_Work to be completed_:
Convert every line of the listing below into a Markdown table with the columns Row and Line. Give each nonblank line its own numbered row and omit blank lines.

_Records provided_:

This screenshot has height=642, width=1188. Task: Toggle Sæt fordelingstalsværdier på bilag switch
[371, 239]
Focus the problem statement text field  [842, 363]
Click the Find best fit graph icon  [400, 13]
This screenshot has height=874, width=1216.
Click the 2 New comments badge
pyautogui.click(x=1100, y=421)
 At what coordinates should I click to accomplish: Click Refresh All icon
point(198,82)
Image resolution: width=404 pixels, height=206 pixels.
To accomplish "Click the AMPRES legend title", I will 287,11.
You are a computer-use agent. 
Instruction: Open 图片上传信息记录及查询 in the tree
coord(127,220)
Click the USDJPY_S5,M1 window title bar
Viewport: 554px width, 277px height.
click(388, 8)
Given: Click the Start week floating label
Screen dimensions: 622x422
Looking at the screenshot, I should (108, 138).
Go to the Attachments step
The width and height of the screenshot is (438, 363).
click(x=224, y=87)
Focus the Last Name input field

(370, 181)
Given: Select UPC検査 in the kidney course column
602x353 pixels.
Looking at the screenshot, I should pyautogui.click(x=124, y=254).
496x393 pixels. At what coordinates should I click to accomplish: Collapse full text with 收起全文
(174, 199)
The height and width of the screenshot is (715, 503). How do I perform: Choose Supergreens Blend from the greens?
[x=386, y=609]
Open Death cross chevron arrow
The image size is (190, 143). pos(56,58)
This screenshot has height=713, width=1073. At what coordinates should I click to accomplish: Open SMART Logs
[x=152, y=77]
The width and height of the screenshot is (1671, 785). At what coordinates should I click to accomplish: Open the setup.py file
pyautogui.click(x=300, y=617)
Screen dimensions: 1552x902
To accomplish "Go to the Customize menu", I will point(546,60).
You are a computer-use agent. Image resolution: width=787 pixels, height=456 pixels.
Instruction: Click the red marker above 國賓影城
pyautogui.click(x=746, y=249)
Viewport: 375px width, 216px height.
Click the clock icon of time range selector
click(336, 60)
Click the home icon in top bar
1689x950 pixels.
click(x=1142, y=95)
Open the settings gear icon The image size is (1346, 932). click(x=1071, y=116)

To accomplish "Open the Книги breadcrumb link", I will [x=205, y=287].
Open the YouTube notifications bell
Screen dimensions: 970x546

_Result for this exercise_:
| Row | Line |
|---|---|
| 1 | This screenshot has height=642, width=1188. Task: Toggle Sæt fordelingstalsværdier på bilag switch |
| 2 | [371, 239] |
| 3 | Focus the problem statement text field  [842, 363] |
| 4 | Click the Find best fit graph icon  [400, 13] |
| 5 | This screenshot has height=874, width=1216. |
| 6 | Click the 2 New comments badge |
| 7 | pyautogui.click(x=1100, y=421) |
| 8 |  At what coordinates should I click to accomplish: Click Refresh All icon |
| 9 | point(198,82) |
| 10 | Image resolution: width=404 pixels, height=206 pixels. |
| 11 | To accomplish "Click the AMPRES legend title", I will 287,11. |
| 12 | You are a computer-use agent.  |
| 13 | Instruction: Open 图片上传信息记录及查询 in the tree |
| 14 | coord(127,220) |
| 15 | Click the USDJPY_S5,M1 window title bar |
| 16 | Viewport: 554px width, 277px height. |
| 17 | click(388, 8) |
| 18 | Given: Click the Start week floating label |
| 19 | Screen dimensions: 622x422 |
| 20 | Looking at the screenshot, I should (108, 138). |
| 21 | Go to the Attachments step |
| 22 | The width and height of the screenshot is (438, 363). |
| 23 | click(x=224, y=87) |
| 24 | Focus the Last Name input field |
| 25 | (370, 181) |
| 26 | Given: Select UPC検査 in the kidney course column |
| 27 | 602x353 pixels. |
| 28 | Looking at the screenshot, I should pyautogui.click(x=124, y=254). |
| 29 | 496x393 pixels. At what coordinates should I click to accomplish: Collapse full text with 收起全文 |
| 30 | (174, 199) |
| 31 | The height and width of the screenshot is (715, 503). How do I perform: Choose Supergreens Blend from the greens? |
| 32 | [x=386, y=609] |
| 33 | Open Death cross chevron arrow |
| 34 | The image size is (190, 143). pos(56,58) |
| 35 | This screenshot has height=713, width=1073. At what coordinates should I click to accomplish: Open SMART Logs |
| 36 | [x=152, y=77] |
| 37 | The width and height of the screenshot is (1671, 785). At what coordinates should I click to accomplish: Open the setup.py file |
| 38 | pyautogui.click(x=300, y=617) |
| 39 | Screen dimensions: 1552x902 |
| 40 | To accomplish "Go to the Customize menu", I will point(546,60). |
| 41 | You are a computer-use agent. Image resolution: width=787 pixels, height=456 pixels. |
| 42 | Instruction: Click the red marker above 國賓影城 |
| 43 | pyautogui.click(x=746, y=249) |
| 44 | Viewport: 375px width, 216px height. |
| 45 | Click the clock icon of time range selector |
| 46 | click(336, 60) |
| 47 | Click the home icon in top bar |
| 48 | 1689x950 pixels. |
| 49 | click(x=1142, y=95) |
| 50 | Open the settings gear icon The image size is (1346, 932). click(x=1071, y=116) |
| 51 | To accomplish "Open the Книги breadcrumb link", I will [x=205, y=287]. |
| 52 | Open the YouTube notifications bell |
| 53 | Screen dimensions: 970x546 |